* Задание 1
Выпишите из записей все строки, где есть слово «Find». Учитывайте регистр букв.

* Отрывок
Казалось бы: а чего здесь, собственно говоря, плохого? Субкультуры — “при делах”. Каждая может смело сказать, как в детской игре: “Я в домике”. Каждый человек занимается своим любимым делом — от просмотра порнухи до сочинения метафизической поэзии. Все — по Фрейду — мирно сублимируют свои нереализованные желания в безопасном для общества русле. Называется это “гуманистической сублимацией”. Все мирно расселись по любимым субкультурным песочницам и самозабвенно креативят свои песочные замки.
Но все это не совсем так. Вернее — совсем не так. Современная массовая культу-
ра — это та самая рассыпавшаяся Вавилонская башня, где все говорят на разных языках. Она, по сути, сводит на нет такие слова, как “народ”, “нация”, “национальная культура”, “общность” и т. д. У людей нет общего, как говорят филологи, корпуса текстов, общего, если угодно, ментального словаря-цитатника, а тут еще, как по заказу, ЕГЭ, превративший предмет “Литература” даже не во второстепенный, а в семистепенный. Теперь не надо знать классики, чтобы поступить в вуз и считаться культурным человеком. В ХХ веке хоть какое-то знание Пушкина, Тургенева, Чехова и других делало нас говорящими на одном языке. Теперь и эта подпорка рушится. А это значит, что люди (россияне) друг друга просто перестают понимать, потому что у них нет общих слов-культурем. Им нечем, не о чем и незачем говорить.
Важно еще вот что: современная гиперсегментированная рыночная массовая культура — это не только рынок конкурирующих субкультур, это еще и рынок конкурирующих идей, которые неизбежно перерастут и уже перерастают в идеологии. Речь идет не о каких-то там заведомо политических сайтах и блогах, а именно о культурных, социокультурных “квантах” современного общества, которые стремительно идеологизируются. И тут уже заканчивается мирный масскультурный супермаркет и начинается нечто иное. Кто мог предположить еще пару лет назад, что совершенно аполитичные по определению футбольные болельщики в декабре 2010-го “докатятся” до антиправительственных баррикад?

* Записи
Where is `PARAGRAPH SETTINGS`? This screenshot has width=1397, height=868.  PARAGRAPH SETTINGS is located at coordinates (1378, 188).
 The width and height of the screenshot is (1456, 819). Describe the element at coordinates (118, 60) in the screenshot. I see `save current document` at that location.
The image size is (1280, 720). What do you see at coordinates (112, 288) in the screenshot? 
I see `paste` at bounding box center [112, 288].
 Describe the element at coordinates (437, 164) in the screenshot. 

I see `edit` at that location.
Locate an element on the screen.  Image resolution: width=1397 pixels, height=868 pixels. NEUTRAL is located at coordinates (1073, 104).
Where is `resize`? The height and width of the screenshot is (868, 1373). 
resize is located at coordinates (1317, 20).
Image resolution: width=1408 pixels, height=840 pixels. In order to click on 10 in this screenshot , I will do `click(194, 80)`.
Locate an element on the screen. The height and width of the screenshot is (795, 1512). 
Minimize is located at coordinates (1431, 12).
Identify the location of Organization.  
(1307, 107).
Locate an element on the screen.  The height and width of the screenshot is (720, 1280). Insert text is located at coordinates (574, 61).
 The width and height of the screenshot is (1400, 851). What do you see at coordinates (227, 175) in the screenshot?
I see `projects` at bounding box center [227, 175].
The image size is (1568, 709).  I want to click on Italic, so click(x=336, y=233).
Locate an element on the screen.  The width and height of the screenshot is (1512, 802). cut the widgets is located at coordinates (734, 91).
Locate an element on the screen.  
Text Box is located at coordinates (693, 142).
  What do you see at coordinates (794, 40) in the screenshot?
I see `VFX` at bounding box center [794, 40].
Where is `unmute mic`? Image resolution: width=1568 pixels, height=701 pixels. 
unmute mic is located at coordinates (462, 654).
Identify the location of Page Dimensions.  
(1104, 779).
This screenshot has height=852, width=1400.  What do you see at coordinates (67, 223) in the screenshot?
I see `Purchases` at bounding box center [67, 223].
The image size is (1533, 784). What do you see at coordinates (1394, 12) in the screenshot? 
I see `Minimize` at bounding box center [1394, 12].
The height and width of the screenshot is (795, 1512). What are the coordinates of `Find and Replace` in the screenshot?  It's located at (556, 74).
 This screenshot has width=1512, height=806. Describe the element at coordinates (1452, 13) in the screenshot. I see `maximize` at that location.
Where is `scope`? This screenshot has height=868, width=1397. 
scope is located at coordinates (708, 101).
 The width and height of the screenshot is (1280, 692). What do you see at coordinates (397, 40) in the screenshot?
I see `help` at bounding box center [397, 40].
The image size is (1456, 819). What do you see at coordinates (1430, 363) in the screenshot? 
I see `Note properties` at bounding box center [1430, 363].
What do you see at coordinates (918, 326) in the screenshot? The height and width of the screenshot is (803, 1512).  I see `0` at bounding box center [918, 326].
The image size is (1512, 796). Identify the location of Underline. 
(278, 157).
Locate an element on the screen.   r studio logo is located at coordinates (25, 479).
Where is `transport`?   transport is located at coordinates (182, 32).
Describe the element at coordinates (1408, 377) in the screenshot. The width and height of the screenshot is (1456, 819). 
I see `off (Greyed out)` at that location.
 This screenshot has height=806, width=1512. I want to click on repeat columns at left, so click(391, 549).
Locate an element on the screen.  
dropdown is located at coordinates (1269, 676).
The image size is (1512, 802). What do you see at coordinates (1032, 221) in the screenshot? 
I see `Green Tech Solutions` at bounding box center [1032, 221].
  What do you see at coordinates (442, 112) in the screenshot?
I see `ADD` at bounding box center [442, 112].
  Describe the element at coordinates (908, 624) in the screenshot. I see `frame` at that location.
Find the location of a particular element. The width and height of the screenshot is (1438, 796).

* Задание 2
Назовите всех писателей, которых упоминает отрывок как тех, чье знание в XX веке помогало людям говорить на одном языке.

* Ответ 1
The height and width of the screenshot is (795, 1512). What are the coordinates of `Find and Replace` in the screenshot?  It's located at (556, 74).
Find the location of a particular element. The width and height of the screenshot is (1438, 796).

* Ответ 2
Пушкин, Тургенев, Чехов.